Thou Shalt Not Make Unto Thee Any Graven Image

George Reynolds, Janne M. Sjodahl

In Ex. 20:4-6, this commandment is rendered,

Thou shalt not make unto thee any graven image, or any likeness of any thing that is in heaven above, or that is in the earth beneath, or that is in the water under the earth.

Thou shalt not bow down thyself to them, or serve them: for I the Lord thy God am a jealous God, visiting the iniquity of the fathers upon the children, unto the third and fourth generation of them that hate me.

And shewing mercy unto thousands of them that love me and keep my commandments.

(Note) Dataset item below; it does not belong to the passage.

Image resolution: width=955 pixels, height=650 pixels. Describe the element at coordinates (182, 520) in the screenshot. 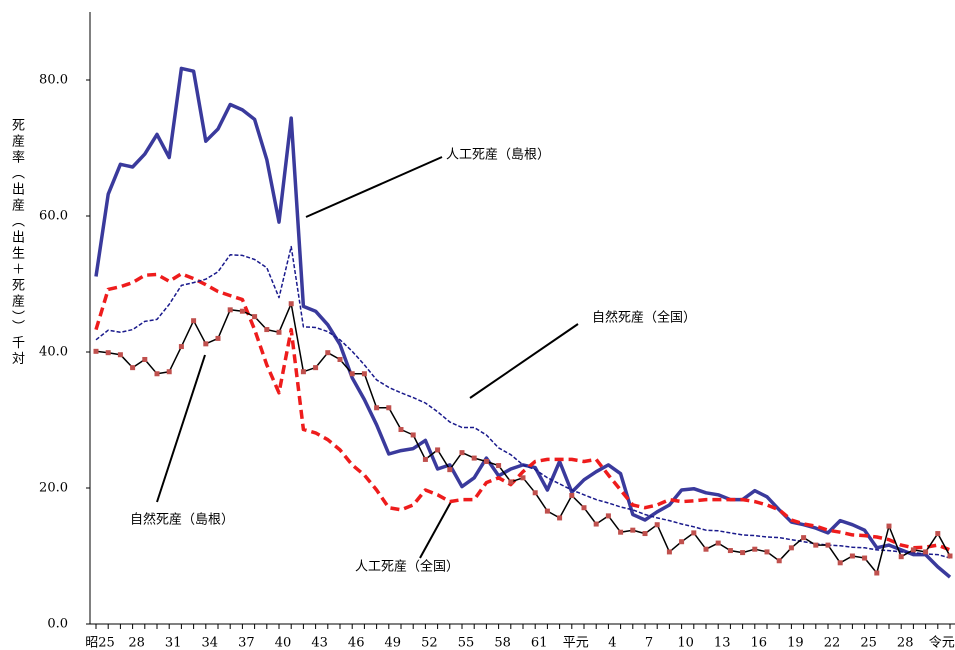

Except for a few changes in wording, the translations of the Ten Commandments found in the Bible and the Book of Mormon agree. The main difference is found in the 5th verse, where the Book of Mormon has the word iniquity, translated into the plural, iniquities. To recognize this difference is important to the thoughtful student because it warns all mankind that suffering is the lot of those who break any of God's commands. Not only does this commandment denounce and forbid any form of idolatry, but it threatens by some outward sign or expression, the children of them who willfully choose to do evil when good is placed before them. Sacred history is replete with such examples. The Book of Mormon reader need go no further than the account of the Lamanites. At first they were a "white and delightsome people," but their fathers refused to worship God in the manner in which they had been taught. Slothfulness and iniquities of every nature turned their children into dark-skinned haters of God. We cannot deny that the Lord visited the children of Laman with the outward sign of, not an inward grace, but, His displeasure. He caused a dark skin to mark them and their children for many generations, but with this promise that they will again become a "white and delightsome people."

Visiting the iniquities of the fathers upon the children. If the children continue to walk in the steps of their fathers, and here idolatry is particularly intended, they will be visited with the judgments of the Lord. We take this to mean "national judgments."